Implementation:ArroyoSystems Arroyo Checkpoint Trigger
Checkpoint Trigger Implementation
Implementation of checkpoint triggering within JobController::progress.
This implementation realizes the periodic checkpoint triggering principle by embedding the trigger logic directly into the controller's main progress loop. The controller evaluates three conditions on every tick to decide whether to initiate a new checkpoint.
Code Reference
- File:
crates/arroyo-controller/src/job_controller/mod.rs(L843-L850)
Core Logic
The checkpoint trigger logic within progress():
// check on checkpointing
if self.model.checkpoint_state.is_some() {
self.model.finish_checkpoint_if_done(&self.db).await?;
} else if self.model.last_checkpoint.elapsed() > self.config.checkpoint_interval
&& self.cleanup_task.is_none()
{
self.checkpoint(false).await?;
}
Detailed Behavior
The trigger follows a three-branch decision tree:
| Condition | Action | Rationale |
|---|---|---|
checkpoint_state.is_some() |
Call finish_checkpoint_if_done() |
A checkpoint is already in-flight; check if it has completed |
| Elapsed time > interval AND no cleanup task | Call self.checkpoint(false) |
Time to start a new checkpoint; no concurrent checkpoint or cleanup |
| Otherwise | No action | Either the interval has not elapsed or a cleanup task is in progress |
Condition Breakdown
self.model.checkpoint_state.is_some(): Guards against concurrent checkpoints.

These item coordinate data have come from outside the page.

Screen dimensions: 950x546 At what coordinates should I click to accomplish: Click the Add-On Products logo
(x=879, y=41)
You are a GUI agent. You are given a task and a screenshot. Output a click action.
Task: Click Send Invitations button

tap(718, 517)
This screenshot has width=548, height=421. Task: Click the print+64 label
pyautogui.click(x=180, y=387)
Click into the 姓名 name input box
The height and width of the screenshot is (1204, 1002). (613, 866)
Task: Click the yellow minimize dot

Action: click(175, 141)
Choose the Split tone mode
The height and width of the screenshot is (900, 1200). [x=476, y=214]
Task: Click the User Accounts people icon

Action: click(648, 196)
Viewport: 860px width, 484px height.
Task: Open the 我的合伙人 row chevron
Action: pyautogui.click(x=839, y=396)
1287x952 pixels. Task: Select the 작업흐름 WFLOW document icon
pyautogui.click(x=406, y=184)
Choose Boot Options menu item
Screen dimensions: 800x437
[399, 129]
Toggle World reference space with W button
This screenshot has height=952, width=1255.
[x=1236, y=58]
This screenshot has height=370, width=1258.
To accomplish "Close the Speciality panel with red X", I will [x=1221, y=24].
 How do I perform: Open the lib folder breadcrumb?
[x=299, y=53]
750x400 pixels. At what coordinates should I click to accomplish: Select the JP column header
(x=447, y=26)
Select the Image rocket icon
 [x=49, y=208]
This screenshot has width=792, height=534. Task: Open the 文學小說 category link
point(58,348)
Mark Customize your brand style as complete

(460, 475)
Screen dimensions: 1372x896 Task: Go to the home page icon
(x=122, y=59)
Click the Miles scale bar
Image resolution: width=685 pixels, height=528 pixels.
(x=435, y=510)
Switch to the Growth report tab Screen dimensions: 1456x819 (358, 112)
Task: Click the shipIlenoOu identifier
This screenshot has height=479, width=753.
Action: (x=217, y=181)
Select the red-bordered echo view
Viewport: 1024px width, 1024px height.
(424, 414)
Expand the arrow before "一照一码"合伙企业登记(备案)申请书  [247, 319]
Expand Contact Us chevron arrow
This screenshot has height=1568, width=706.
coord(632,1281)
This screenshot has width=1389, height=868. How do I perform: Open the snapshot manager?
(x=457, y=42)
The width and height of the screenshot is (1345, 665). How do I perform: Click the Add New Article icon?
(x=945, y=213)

If aCheckpointStateexists, a checkpoint is already in progress. The controller callsfinish_checkpoint_if_done()to check whether all operators have completed their checkpoint for this epoch.self.model.last_checkpoint.elapsed() > self.config.checkpoint_interval: Timer-based trigger.last_checkpointis anInstantrecorded when the previous checkpoint completed;checkpoint_intervalis the configuredDuration.self.cleanup_task.is_none(): Ensures no old checkpoint cleanup is running. Cleanup removes expired checkpoint data from object storage, and initiating a new checkpoint during cleanup could cause conflicts.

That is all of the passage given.